DO THIS: Pick out each line in the data below that contains the word "will", and copy those lines unchanged.

--- Begin EXTRACTED DATA ---

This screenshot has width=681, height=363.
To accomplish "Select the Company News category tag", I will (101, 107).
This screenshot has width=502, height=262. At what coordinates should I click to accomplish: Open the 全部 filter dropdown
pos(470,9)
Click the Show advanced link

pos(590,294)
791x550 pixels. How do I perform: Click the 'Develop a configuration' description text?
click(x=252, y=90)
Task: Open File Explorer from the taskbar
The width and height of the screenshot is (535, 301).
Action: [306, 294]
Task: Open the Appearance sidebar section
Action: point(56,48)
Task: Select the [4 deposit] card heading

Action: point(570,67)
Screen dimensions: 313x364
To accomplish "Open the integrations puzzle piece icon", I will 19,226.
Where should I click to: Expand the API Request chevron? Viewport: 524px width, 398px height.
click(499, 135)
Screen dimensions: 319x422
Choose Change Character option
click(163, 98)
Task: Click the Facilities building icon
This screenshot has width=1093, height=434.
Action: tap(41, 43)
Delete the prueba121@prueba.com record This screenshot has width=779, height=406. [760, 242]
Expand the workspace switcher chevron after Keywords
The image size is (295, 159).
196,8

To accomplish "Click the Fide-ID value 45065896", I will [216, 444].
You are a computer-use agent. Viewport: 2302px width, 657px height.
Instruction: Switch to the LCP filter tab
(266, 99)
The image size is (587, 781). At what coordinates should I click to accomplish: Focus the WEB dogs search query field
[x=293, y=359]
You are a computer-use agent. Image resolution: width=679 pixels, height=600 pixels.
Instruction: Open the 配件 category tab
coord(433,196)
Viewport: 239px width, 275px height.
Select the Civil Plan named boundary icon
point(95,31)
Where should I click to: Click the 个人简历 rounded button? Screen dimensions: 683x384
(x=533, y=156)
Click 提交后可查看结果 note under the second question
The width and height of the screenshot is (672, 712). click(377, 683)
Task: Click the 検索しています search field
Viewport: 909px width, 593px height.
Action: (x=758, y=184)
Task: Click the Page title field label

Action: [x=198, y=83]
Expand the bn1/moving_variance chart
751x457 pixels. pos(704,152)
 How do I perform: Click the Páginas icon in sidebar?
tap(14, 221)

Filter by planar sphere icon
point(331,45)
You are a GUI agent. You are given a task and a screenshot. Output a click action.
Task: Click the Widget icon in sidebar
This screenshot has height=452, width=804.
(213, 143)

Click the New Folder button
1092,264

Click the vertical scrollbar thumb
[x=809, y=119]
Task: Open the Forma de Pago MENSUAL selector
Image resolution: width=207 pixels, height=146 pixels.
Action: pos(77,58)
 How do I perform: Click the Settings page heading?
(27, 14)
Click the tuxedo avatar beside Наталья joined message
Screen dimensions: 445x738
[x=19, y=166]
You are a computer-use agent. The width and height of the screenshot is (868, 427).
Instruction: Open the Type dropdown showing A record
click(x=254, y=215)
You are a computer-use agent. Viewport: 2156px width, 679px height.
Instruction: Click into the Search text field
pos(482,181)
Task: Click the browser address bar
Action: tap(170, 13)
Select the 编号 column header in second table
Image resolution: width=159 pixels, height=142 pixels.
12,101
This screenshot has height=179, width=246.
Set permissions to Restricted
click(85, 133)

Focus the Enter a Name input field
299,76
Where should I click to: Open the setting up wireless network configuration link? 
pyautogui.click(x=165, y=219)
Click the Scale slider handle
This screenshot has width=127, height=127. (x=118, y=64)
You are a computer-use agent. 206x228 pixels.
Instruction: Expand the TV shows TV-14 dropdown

--- End EXTRACTED DATA ---

EXERCISE RESPONSE:
To accomplish "Select the Company News category tag", I will (101, 107).
To accomplish "Open the integrations puzzle piece icon", I will 19,226.
To accomplish "Click the Fide-ID value 45065896", I will [216, 444].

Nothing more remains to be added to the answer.